Task requirements: Return every line in the rows below that contains the word "Rotate".

Rows from a data source
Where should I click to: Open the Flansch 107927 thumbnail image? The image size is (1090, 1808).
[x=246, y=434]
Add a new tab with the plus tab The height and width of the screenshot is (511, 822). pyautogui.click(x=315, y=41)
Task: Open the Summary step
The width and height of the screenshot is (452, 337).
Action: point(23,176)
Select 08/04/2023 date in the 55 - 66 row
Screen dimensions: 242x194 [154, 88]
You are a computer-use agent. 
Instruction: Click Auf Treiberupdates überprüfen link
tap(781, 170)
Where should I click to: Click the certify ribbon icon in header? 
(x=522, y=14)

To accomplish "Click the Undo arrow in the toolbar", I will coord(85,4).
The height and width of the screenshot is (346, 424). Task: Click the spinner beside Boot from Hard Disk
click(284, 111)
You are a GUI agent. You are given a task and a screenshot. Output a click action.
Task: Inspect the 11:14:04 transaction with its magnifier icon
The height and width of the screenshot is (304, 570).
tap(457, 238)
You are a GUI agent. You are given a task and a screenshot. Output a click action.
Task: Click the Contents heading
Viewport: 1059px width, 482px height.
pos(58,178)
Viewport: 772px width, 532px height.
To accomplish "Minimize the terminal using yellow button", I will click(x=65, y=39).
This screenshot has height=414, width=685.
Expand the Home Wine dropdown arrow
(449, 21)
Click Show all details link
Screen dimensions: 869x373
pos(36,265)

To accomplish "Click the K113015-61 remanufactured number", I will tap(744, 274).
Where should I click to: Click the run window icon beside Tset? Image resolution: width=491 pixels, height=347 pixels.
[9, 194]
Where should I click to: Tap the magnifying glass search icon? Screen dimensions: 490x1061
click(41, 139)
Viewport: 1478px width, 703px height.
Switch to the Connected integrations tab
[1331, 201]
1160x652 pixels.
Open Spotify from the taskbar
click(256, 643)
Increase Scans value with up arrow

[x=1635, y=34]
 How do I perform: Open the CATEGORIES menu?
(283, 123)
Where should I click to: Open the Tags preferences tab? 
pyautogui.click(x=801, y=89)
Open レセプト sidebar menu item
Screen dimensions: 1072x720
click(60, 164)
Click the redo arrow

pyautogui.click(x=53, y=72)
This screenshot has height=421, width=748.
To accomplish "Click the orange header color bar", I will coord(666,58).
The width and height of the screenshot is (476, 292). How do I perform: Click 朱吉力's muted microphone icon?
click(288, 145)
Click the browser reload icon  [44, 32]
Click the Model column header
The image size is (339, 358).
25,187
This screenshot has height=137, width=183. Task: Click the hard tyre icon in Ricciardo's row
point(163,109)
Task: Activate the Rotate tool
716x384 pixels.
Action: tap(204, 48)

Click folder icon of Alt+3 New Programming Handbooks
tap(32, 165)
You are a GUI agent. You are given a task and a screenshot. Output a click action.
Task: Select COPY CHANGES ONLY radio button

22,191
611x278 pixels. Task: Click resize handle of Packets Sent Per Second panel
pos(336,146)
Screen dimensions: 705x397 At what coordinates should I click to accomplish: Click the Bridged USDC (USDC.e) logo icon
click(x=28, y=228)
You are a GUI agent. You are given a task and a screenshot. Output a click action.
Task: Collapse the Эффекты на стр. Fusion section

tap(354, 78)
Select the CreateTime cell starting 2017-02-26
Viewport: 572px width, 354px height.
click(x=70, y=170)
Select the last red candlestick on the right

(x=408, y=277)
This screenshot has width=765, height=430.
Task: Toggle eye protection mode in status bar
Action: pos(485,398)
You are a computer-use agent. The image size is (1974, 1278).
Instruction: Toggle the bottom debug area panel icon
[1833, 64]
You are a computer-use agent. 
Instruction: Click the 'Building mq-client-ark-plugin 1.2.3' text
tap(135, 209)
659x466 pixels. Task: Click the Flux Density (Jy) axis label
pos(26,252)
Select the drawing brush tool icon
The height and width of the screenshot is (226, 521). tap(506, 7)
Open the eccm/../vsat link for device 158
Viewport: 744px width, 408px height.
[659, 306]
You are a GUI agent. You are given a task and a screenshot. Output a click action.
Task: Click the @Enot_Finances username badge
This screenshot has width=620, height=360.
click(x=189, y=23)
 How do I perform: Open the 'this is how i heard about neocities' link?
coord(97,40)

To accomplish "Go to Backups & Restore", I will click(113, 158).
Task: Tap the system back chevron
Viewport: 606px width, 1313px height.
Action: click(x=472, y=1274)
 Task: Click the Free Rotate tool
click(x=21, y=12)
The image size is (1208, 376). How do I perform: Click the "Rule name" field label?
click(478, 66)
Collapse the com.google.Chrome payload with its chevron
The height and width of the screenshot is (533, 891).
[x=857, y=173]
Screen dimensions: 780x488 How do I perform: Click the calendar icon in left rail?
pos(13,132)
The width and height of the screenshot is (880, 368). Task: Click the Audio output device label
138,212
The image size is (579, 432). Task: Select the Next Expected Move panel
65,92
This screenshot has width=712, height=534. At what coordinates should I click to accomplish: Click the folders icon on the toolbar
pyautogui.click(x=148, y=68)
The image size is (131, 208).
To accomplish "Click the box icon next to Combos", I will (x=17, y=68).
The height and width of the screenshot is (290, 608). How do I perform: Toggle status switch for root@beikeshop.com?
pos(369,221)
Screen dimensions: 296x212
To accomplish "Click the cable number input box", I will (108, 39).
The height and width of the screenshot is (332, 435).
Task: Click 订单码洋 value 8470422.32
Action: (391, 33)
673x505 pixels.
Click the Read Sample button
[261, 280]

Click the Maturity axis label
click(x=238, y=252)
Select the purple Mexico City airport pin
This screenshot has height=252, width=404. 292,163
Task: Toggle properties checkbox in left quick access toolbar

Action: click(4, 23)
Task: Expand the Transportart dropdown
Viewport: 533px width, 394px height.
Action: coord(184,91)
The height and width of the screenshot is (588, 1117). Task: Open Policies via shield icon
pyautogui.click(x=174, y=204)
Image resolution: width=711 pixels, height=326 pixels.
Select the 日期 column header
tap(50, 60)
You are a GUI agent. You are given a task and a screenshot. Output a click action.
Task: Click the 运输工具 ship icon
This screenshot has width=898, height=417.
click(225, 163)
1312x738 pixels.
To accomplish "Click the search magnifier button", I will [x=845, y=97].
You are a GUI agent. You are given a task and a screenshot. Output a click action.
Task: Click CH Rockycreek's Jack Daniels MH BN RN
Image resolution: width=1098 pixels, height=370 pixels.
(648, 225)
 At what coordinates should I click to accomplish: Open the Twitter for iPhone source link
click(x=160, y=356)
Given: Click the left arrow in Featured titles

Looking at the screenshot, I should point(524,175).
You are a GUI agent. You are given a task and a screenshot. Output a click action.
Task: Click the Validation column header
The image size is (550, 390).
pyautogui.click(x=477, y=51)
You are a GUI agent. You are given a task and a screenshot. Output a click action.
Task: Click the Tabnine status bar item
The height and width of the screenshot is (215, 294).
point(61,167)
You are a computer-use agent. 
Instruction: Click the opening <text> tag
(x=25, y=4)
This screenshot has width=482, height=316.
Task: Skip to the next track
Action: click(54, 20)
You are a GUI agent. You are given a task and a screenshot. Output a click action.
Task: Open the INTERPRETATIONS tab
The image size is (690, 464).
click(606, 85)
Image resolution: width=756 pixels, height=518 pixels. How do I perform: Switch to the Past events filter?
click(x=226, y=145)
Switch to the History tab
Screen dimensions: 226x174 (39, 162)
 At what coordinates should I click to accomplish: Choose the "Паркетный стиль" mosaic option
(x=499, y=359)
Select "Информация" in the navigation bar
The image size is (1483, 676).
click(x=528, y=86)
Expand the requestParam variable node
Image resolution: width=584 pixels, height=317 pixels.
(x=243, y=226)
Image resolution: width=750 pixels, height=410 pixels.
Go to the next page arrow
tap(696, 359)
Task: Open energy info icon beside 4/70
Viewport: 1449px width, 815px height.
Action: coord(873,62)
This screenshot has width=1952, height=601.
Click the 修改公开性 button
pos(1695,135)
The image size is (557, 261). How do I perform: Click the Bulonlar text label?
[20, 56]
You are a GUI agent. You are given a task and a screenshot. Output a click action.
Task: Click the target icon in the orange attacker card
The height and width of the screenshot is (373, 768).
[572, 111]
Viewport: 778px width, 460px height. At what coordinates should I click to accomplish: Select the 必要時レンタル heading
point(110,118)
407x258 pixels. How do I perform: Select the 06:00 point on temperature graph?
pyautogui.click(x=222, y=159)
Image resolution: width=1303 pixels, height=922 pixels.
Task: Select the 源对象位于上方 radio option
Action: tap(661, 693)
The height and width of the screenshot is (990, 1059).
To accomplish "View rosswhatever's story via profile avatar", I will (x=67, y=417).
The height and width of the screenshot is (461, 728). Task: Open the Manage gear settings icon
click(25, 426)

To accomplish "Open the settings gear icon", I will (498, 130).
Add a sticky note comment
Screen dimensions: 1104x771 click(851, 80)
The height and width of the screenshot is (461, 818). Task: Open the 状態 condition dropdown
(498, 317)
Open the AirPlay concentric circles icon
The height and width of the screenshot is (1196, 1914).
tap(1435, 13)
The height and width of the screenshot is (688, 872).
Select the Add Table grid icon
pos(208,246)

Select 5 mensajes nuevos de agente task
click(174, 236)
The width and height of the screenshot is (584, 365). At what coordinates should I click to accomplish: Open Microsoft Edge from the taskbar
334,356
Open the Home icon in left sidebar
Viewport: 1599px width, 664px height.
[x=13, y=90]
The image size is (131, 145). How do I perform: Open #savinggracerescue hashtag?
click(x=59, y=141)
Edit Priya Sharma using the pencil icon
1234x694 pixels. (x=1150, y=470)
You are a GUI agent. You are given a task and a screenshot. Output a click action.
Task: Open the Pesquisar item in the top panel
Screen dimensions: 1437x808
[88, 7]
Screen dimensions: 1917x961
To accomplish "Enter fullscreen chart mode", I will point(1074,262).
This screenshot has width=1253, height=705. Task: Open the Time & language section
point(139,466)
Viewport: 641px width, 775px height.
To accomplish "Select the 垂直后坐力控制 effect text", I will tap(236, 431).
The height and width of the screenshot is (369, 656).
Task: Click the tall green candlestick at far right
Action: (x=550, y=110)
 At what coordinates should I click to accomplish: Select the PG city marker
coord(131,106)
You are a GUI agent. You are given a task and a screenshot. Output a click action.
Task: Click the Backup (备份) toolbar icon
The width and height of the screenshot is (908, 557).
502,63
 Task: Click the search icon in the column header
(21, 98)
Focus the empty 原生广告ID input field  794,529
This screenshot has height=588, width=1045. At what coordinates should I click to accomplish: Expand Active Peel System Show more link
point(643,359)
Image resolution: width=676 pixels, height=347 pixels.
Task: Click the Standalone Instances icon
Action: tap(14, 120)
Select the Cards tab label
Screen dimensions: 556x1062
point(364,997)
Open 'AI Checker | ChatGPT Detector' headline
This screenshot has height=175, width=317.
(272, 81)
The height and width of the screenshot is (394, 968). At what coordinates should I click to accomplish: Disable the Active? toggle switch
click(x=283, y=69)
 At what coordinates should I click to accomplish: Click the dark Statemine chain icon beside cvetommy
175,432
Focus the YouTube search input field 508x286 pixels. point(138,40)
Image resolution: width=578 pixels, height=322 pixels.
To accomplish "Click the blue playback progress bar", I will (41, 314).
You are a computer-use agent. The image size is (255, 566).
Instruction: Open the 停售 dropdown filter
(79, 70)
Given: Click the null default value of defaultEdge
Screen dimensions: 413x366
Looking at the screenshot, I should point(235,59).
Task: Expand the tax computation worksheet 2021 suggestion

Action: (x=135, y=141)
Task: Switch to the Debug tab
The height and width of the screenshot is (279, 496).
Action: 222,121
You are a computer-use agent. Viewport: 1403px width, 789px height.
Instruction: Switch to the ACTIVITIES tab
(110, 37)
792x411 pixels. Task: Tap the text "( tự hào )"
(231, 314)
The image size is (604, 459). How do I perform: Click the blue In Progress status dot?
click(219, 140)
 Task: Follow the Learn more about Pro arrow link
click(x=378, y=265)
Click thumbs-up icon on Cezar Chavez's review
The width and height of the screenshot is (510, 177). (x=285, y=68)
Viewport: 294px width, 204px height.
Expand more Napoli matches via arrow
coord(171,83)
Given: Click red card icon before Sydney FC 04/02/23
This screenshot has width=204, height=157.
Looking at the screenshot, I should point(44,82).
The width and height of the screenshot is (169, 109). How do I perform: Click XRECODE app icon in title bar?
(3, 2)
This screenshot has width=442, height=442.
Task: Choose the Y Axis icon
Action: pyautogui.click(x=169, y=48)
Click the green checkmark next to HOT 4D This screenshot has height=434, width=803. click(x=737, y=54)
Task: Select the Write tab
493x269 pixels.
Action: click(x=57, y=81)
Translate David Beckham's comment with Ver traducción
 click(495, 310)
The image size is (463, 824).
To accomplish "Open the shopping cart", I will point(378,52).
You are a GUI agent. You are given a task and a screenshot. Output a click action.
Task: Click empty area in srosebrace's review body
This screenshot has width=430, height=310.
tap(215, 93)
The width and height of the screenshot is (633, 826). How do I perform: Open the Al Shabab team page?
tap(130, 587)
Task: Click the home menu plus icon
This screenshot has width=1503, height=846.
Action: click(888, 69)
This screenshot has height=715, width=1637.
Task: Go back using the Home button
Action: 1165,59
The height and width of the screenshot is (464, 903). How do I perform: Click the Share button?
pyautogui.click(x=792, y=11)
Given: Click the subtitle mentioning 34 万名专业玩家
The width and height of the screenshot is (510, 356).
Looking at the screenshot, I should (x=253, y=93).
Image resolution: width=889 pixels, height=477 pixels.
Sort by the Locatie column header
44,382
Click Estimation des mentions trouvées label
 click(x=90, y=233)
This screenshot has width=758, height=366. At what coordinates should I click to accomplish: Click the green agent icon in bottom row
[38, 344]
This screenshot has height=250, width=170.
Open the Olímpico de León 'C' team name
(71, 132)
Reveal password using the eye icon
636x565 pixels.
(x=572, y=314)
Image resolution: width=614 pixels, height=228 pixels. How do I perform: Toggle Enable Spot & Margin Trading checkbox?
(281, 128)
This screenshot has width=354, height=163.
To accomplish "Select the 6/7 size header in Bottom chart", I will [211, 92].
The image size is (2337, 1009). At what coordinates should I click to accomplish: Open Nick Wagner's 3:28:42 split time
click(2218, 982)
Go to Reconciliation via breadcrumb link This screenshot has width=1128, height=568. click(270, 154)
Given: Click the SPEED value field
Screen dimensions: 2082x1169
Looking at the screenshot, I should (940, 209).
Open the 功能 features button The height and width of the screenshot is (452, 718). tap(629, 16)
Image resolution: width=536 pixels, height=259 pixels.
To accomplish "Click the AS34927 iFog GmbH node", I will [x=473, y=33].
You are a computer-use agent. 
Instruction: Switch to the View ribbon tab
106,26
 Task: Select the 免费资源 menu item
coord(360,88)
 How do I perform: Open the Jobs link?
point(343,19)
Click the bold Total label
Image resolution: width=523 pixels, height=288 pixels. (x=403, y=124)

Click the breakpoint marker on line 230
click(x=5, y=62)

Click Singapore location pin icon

Expected answer:
Task: Activate the Rotate tool
 Task: Click the Free Rotate tool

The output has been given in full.